**Short exercise:** Express the lines between the one holding "This screenshot has height=345, width=1568." and the one holding "Action: [925, 284]", inclusive, as a two-column CSV with the headers input_text and output_text. Give one row for each set of lines and its answer, with every field quoted and line breaks turned into spaces.
— Begin Given data —
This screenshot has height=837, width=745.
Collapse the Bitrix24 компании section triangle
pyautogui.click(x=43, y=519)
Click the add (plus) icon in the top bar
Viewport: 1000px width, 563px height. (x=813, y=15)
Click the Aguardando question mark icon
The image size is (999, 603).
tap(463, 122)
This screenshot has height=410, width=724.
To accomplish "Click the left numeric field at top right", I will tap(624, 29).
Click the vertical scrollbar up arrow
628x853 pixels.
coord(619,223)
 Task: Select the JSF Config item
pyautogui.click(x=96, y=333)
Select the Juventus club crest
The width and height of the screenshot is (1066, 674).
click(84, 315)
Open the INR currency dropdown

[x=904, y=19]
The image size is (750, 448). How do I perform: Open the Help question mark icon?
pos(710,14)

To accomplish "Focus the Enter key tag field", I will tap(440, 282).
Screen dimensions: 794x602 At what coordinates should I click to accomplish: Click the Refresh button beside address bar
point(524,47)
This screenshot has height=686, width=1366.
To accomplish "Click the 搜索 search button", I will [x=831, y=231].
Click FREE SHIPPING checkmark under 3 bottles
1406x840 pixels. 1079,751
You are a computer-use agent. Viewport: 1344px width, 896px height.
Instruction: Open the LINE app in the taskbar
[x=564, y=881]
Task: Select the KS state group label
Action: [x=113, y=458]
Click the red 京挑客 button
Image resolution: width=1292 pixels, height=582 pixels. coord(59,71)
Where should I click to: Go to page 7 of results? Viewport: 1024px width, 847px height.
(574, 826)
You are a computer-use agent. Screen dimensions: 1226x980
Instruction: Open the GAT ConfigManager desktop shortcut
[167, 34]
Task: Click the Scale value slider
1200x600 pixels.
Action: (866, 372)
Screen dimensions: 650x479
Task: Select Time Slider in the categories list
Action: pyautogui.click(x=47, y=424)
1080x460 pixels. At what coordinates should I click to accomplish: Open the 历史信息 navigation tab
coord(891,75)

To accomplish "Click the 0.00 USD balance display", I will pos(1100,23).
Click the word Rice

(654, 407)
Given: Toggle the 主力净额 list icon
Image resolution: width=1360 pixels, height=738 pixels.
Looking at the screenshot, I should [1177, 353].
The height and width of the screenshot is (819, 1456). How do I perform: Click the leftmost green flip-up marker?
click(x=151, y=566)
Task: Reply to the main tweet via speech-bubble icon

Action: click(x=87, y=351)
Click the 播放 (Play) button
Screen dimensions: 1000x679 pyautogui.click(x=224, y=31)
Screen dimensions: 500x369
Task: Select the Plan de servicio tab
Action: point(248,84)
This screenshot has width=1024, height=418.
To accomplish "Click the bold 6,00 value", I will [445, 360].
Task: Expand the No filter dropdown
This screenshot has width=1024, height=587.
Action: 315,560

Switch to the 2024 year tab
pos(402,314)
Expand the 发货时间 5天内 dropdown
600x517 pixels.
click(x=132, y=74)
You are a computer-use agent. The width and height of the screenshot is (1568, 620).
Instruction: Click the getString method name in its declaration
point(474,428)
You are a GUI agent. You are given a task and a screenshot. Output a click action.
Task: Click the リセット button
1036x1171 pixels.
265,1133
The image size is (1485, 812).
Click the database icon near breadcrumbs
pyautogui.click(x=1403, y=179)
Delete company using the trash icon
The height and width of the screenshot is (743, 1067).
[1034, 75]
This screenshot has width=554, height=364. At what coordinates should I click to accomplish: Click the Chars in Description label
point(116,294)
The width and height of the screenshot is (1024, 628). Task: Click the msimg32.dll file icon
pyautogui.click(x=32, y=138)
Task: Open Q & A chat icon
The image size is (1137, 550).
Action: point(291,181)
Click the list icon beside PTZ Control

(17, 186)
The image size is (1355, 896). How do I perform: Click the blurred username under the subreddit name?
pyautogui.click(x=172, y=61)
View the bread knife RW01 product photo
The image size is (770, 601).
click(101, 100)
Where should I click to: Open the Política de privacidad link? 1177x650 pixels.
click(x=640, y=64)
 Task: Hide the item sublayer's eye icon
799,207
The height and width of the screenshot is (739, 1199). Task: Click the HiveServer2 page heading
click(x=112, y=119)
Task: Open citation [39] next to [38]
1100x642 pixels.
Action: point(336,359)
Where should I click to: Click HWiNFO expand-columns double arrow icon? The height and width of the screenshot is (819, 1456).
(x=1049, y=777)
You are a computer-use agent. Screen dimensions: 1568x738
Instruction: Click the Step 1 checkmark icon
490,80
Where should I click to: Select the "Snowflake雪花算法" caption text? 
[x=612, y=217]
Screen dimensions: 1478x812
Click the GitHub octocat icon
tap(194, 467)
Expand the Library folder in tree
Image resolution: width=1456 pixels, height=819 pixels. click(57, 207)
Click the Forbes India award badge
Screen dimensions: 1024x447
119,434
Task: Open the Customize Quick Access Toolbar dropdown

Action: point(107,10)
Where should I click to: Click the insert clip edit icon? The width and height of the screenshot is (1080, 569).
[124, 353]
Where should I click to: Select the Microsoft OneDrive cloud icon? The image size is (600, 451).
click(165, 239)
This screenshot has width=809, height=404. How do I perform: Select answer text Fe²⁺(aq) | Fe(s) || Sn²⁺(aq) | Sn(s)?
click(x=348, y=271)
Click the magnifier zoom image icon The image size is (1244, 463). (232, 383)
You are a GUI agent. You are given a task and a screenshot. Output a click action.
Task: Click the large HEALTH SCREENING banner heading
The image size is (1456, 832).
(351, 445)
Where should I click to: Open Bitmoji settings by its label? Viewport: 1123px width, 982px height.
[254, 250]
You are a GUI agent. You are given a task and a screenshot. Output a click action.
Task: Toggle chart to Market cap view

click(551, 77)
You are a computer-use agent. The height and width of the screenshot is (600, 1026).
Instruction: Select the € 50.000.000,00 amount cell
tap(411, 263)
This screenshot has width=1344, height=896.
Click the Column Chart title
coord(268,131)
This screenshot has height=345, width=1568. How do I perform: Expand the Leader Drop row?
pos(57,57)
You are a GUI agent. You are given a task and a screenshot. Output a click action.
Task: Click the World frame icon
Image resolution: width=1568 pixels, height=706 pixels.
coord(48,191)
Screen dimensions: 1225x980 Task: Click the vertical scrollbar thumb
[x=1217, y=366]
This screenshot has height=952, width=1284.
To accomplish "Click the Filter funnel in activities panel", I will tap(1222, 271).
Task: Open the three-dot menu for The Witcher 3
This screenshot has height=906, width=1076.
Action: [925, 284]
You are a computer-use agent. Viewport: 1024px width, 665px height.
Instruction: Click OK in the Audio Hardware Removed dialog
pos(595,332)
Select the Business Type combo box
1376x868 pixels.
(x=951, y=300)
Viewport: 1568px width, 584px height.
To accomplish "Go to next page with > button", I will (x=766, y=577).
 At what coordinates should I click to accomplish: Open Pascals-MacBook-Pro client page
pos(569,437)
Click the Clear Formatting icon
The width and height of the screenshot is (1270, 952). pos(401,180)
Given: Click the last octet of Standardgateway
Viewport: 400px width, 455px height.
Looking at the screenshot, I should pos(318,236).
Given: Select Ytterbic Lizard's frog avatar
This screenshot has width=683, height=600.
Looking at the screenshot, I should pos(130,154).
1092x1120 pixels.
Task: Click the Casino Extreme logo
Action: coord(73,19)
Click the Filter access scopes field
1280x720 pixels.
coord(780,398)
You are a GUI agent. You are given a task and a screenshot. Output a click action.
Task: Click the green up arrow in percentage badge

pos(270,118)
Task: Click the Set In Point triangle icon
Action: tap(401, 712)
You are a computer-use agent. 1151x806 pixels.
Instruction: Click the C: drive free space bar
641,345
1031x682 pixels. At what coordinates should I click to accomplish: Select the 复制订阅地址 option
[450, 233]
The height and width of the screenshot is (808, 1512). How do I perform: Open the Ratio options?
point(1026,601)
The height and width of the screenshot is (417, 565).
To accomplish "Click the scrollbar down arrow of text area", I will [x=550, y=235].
— End Given data —
**The output:**
input_text,output_text
"This screenshot has height=345, width=1568. How do I perform: Expand the Leader Drop row?","pos(57,57)"
"You are a GUI agent. You are given a task and a screenshot. Output a click action. Task: Click the World frame icon Image resolution: width=1568 pixels, height=706 pixels.","coord(48,191)"
"Screen dimensions: 1225x980 Task: Click the vertical scrollbar thumb","[x=1217, y=366]"
"This screenshot has height=952, width=1284. To accomplish ""Click the Filter funnel in activities panel"",","I will tap(1222, 271)."
"Task: Open the three-dot menu for The Witcher 3 This screenshot has height=906, width=1076.","Action: [925, 284]"